In quechua Apu Rimaq significa “colui che parla con gli dei” ed è il nome di una regione peruviana a 4000 metri di altezza, extremamente isolata geograficamente ed economicamente. Nel 1966 arrivarono lassù due padri agostiniani a preparare l’apertura di una missione per lo sviluppo umano e sociale del popolo indio, che prese il via due anni dopo con 7 missionari.
Varie realtà hanno collaborato con gli agostiniani nel corso degli anni. Dal 1992 la storia della missione s’incrocia con quella di una onlus, l’APURIMAC.
“Siamo nati per sostenere le missioni agostiniane nel Sud del mondo. – dicono nel loro sito – E lo facciamo perché crediamo nella dignità della vita e nella solidarietà umana, a difesa dei diritti inviolabili delle persone… sosteniamo i padri e le suore missionarie nei progetti che insieme portiamo avanti: Case del Niño per l’infanzia abbandonata, dispensari medici per garantire ovunque Assistenza sanitaria, Centri di formazione per i giovani, cappelle, mense per i poveri…”
La popolazione locale sopravvive solo grazie ad un’economia di sussistenza, mancando sia vie di comunicazione sia capitali e tecnologie utili per lo sfruttamento delle ricchezze del sottosuolo.
Tali disagi, insieme ad un alto tasso di analfabetismo e a precarie condizioni igenico-sanitarie, sono le principali piaghe.
Curare queste piaghe è la ragion d’essere di APURIMAC perchè significa dare diritto alla salute, all’istruzione, al lavoro a migliaia di persone che altrimenti non avrebbero un futuro davanti a sé.
Per i 20 anni – 1992 -2012 – APURIMAC ha lanciato una nuova idea solidale, la trovate qui.

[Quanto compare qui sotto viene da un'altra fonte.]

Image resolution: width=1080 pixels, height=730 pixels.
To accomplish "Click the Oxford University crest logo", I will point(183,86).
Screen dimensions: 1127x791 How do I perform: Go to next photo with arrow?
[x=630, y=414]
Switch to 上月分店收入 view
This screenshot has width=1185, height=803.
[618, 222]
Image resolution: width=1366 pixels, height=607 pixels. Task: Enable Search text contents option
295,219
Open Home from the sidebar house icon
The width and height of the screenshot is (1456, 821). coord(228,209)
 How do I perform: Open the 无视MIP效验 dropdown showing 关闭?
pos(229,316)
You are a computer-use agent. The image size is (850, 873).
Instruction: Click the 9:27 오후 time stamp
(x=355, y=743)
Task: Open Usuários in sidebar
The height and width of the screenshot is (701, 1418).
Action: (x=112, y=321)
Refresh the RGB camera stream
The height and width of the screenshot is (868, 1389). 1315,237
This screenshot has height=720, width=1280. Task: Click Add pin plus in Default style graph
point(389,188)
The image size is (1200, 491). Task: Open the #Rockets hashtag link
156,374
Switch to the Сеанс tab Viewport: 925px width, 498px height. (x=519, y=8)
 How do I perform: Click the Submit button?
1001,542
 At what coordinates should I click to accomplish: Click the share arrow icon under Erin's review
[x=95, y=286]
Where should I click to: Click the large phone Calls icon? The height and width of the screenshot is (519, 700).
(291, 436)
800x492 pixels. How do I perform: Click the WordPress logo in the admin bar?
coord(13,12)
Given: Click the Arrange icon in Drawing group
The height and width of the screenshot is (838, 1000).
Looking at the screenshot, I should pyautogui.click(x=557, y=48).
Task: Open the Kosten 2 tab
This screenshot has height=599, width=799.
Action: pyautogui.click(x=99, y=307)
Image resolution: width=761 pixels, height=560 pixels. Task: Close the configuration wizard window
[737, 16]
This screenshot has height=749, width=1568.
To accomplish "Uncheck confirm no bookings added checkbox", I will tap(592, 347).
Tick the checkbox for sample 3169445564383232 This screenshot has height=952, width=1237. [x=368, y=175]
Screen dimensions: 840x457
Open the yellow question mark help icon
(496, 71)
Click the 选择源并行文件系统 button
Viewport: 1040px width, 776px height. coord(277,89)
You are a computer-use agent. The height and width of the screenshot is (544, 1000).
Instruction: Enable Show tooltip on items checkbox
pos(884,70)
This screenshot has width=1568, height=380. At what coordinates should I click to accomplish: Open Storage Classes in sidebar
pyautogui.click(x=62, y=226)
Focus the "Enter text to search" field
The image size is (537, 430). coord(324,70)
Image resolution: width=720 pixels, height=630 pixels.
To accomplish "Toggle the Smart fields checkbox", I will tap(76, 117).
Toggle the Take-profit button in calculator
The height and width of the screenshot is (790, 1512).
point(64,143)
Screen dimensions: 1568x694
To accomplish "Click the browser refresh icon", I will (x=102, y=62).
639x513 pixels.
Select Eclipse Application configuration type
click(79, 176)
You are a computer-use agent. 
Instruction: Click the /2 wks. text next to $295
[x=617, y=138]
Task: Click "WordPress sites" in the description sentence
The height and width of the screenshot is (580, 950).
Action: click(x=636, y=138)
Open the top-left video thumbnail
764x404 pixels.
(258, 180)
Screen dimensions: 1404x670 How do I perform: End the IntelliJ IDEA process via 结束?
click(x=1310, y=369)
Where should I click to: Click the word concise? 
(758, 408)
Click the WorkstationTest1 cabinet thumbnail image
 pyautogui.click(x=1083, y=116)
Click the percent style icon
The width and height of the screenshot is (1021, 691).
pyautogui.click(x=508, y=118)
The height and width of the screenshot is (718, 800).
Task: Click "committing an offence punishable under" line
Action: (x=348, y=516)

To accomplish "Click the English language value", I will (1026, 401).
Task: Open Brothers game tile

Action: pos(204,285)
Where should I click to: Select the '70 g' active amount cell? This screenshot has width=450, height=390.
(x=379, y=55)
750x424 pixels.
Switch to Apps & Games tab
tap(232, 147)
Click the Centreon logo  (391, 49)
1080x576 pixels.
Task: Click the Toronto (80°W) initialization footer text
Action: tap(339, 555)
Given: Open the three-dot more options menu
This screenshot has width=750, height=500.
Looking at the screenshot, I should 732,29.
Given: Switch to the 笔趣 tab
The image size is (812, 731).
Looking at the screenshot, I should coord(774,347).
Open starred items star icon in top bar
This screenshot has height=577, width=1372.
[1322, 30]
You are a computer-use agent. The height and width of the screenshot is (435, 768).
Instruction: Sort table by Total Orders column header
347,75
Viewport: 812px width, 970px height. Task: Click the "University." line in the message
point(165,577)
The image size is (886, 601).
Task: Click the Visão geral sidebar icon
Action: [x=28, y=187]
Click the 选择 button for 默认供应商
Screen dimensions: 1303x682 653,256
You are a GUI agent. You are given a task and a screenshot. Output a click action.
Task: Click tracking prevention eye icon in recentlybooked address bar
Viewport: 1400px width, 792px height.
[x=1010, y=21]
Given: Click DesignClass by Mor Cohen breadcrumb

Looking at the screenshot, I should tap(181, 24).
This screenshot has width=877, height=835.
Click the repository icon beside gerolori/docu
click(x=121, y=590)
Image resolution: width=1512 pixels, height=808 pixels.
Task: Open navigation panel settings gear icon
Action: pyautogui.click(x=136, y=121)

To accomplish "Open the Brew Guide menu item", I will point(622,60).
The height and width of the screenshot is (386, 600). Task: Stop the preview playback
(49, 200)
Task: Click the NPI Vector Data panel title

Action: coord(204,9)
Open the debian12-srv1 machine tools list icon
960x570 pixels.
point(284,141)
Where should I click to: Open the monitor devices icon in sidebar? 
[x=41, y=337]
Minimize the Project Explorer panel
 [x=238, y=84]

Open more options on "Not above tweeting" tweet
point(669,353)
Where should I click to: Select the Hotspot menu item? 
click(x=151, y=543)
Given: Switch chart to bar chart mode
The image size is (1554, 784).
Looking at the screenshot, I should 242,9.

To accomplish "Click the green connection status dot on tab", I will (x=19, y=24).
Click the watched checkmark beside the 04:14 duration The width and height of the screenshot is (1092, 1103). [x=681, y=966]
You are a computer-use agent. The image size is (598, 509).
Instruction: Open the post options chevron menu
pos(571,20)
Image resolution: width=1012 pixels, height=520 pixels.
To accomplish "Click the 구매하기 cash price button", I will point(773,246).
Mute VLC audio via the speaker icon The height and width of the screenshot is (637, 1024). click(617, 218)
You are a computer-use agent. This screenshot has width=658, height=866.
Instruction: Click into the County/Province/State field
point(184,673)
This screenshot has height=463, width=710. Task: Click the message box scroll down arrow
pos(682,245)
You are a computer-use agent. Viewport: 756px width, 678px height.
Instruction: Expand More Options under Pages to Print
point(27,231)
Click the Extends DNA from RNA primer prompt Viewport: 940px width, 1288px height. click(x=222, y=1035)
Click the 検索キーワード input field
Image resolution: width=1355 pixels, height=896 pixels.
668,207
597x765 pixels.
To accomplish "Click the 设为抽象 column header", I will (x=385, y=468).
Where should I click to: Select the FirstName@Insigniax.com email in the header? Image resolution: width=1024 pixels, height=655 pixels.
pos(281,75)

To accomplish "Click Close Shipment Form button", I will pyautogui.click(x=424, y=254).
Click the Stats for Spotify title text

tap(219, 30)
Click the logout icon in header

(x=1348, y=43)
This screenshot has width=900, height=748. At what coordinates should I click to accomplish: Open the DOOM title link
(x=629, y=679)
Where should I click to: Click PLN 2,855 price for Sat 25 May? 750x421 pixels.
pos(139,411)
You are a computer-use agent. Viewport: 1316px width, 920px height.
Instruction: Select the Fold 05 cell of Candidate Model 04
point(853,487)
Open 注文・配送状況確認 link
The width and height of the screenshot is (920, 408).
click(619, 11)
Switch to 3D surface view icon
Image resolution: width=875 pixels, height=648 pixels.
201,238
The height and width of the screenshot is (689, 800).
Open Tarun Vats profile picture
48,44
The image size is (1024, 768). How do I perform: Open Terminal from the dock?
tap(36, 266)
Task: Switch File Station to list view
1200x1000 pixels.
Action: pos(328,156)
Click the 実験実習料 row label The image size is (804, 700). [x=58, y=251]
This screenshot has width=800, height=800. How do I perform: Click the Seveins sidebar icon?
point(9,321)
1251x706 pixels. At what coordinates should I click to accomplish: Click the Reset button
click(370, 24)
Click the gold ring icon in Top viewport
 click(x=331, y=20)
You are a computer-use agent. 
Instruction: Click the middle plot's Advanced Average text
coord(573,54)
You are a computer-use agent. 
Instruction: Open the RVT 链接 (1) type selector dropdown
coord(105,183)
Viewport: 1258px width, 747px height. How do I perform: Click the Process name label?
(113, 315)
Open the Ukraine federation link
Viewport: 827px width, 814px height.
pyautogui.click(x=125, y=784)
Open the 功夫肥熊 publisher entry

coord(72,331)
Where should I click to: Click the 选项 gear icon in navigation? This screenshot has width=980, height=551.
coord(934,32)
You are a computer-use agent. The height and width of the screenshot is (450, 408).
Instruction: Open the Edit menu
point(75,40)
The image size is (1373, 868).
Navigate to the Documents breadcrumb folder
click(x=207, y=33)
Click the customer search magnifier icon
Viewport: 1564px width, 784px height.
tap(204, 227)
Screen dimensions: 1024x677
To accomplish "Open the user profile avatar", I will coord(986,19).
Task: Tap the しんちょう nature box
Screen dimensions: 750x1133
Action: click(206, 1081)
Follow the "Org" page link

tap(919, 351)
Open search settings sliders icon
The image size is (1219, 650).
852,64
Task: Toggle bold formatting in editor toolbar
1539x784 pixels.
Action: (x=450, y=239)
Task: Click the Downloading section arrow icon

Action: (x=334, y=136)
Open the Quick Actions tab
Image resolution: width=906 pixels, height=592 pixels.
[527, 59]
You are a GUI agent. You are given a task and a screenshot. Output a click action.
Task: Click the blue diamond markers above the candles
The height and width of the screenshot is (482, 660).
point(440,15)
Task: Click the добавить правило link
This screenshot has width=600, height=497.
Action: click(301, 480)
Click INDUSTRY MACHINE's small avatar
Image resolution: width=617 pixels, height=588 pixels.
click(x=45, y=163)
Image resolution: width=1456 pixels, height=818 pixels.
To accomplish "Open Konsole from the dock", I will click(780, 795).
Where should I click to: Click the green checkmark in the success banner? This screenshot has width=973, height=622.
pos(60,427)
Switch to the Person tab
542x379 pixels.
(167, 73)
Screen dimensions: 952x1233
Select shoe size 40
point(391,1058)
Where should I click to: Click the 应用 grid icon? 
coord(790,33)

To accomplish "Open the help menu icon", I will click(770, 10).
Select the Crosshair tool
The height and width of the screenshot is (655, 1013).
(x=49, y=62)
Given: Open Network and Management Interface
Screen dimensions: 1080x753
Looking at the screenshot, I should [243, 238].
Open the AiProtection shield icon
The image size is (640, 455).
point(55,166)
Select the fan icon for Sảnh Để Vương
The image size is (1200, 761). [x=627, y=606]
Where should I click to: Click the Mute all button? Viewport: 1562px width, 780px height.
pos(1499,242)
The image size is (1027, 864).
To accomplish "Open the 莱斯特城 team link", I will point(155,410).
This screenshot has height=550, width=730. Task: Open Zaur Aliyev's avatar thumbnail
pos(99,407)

Aprendo il loro portale, mi ha colpito una frase: “Dove il cuore fa più fatica, il nostro batte più forte”… Mi ha fatto pensare a quei due primi missionari, padre Lorenzo e padre Ettore, che salirono lassù nel 1966: chissà come batteva forte il loro cuore, sicuramente anche per l’altitudine, ma soprattutto per l’amore verso quella gente che stava aspettando, e non c’era tempo da perdere!